- **Quoted text**

Sunday, August 10, 2008

so far... (pt 1)

How do I start?

Hmmm...

I havent been myself lately...

There has been too much served on my plate...

Things that need to be decided on...

---

Now, theres no intent on making 'parinig' here...

So, I dont mean to offend anyone...

I've been single for a bit over 6 months now...

Havent really 'played' the field yet...

A good thing has happened in the month that has passed...

I hoped things would have been better...

Was finally settling in on the thought...

but fate had other plans...

Ive been 'depressing' about it...

As Ive always been when it comes to matters of the heart...

But I know I shouldnt...

So I started picking up where I left off...

And just as I was getting back on my feet...

Fate once again 'teased' me...

This 'other' person...

The 'one' that Ive been so hung-up on...

Well, lets just that things have become cold between us...

and right now it makes reading 'him' a hundred times more difficult than before...

and so the vicious cycle repeats again...

[Records from a data collection]
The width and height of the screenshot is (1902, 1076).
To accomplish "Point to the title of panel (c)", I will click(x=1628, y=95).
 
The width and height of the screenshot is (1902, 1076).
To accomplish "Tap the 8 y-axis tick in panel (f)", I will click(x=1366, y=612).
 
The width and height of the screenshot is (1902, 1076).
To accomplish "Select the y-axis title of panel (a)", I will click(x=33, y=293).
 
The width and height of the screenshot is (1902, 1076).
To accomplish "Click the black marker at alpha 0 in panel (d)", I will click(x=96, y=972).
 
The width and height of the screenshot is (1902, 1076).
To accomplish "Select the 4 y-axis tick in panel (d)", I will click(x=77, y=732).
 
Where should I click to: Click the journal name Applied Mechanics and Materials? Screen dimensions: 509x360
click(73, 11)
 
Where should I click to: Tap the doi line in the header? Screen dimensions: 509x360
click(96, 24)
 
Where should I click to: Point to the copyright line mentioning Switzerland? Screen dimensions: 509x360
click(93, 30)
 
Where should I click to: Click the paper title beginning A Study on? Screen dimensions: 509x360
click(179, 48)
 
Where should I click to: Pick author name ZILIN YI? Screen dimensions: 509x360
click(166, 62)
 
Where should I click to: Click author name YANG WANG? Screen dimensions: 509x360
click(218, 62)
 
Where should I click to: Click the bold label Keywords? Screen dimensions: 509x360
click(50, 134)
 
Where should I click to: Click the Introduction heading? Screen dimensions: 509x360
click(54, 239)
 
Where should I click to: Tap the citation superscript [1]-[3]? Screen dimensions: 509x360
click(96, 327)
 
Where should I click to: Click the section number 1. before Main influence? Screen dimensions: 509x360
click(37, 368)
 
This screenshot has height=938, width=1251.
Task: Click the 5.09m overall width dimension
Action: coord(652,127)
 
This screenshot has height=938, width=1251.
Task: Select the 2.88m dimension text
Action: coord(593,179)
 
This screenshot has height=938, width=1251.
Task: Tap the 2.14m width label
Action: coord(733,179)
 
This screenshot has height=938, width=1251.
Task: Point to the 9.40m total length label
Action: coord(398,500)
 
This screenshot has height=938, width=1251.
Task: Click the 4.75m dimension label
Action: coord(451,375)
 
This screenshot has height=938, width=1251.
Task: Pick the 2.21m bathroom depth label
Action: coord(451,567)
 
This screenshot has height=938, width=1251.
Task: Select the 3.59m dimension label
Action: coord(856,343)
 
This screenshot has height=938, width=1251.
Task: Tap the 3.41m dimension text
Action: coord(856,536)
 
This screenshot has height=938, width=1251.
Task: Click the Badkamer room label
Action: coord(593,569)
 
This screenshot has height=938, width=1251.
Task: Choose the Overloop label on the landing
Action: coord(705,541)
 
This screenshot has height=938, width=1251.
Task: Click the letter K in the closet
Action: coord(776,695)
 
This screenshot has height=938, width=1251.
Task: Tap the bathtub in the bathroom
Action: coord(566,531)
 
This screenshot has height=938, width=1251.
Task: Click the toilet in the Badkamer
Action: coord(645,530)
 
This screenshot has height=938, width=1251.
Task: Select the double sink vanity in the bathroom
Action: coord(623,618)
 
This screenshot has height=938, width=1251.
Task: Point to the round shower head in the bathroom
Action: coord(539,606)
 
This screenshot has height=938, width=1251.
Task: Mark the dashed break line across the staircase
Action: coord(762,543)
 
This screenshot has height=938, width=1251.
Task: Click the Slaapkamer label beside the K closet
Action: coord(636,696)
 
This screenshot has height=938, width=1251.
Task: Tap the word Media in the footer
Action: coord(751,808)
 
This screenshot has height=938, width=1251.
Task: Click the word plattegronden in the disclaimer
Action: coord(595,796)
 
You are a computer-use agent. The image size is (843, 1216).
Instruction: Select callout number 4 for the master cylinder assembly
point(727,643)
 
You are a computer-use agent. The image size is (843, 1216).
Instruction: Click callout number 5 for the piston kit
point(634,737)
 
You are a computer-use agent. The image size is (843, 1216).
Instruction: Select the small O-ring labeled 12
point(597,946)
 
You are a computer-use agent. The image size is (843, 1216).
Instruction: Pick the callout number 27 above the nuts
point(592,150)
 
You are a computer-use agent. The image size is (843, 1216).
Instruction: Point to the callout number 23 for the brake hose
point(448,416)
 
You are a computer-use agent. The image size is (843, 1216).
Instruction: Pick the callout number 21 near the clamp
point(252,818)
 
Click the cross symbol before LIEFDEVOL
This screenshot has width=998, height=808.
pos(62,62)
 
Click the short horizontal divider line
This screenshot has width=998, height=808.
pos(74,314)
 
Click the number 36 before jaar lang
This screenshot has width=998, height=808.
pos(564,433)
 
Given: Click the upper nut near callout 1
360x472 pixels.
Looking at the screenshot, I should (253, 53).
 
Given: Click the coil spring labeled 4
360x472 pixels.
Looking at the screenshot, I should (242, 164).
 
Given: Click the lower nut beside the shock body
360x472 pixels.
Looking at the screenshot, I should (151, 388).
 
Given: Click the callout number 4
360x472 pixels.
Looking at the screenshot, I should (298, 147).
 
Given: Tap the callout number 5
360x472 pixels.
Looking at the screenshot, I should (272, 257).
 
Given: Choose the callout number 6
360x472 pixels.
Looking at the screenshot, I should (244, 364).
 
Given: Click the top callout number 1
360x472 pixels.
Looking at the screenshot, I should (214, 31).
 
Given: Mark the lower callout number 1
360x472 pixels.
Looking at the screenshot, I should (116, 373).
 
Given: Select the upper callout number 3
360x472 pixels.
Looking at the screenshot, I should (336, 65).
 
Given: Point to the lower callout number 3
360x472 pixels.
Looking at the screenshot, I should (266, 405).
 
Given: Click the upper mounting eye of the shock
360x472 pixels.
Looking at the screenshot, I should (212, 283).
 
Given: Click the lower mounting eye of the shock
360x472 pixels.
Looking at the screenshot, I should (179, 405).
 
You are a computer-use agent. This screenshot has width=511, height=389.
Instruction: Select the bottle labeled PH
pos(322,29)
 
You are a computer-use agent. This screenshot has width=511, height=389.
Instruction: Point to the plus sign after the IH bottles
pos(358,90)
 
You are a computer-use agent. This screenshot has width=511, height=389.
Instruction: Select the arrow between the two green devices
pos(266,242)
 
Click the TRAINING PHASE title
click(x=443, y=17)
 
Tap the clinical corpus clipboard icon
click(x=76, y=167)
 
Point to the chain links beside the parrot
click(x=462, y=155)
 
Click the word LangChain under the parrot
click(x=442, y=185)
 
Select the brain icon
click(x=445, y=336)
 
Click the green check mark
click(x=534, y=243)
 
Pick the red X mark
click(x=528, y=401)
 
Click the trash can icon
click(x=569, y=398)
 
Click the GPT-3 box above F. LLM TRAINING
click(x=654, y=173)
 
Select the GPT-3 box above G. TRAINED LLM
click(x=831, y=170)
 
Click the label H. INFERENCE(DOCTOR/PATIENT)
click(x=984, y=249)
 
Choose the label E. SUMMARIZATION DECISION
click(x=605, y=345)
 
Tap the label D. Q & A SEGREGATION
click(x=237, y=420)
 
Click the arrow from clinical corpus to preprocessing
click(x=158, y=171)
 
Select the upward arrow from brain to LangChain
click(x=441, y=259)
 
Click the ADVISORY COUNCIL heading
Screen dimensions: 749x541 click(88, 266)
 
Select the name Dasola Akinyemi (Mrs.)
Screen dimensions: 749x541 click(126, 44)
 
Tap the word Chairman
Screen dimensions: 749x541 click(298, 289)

- **Task requirements**
**a)** In the blog post above, why does the writer find "reading 'him' a hundred times more difficult than before"? Answer in one to three sentences.
**b)** Extend the blog post about matters of the heart, continuing on from its final line.

- **Outputs**
**a)** Things have become cold between the writer and "him," the person the writer has been so hung-up on. That coldness makes him harder to read than before.

**b)**
And as if that wasnt enough, fate showed me how 'good' others have it...

Now I know, Ive changed alot since my 'heavy' days...

and Im so proud that Ive achieved such feat...

But I guess for some its just not enough...

I havent 'played' the game, but Ive been out and about...

Searching, looking...

And to no avail, well theres a couple that Ive met...

But seriously, Im just not interested...

Call me choosy... call me picky....

but come on... ive been 'discriminated' on by some...

why cant i do the same?

vicious cycle? - I know...

Anyway, going back...

I have this friend...

He's good looking, got a nice body and importantly he's got a good head on his shoulder...

And I dont blame anyone if they find him attractive...

What boggles me is that he doesnt need to do much...

And it just kills whatever confidence I have...

Just imagine, in the span of one week... he has managed to catch the attention of two guys by just being there...

What the hell...

Now tell me how unfair is that?

* sigh *

Friends tell me to not dwell to much on it and that the big-man up there showers everyone equally...

I have qualities that they dont have...

I guess so...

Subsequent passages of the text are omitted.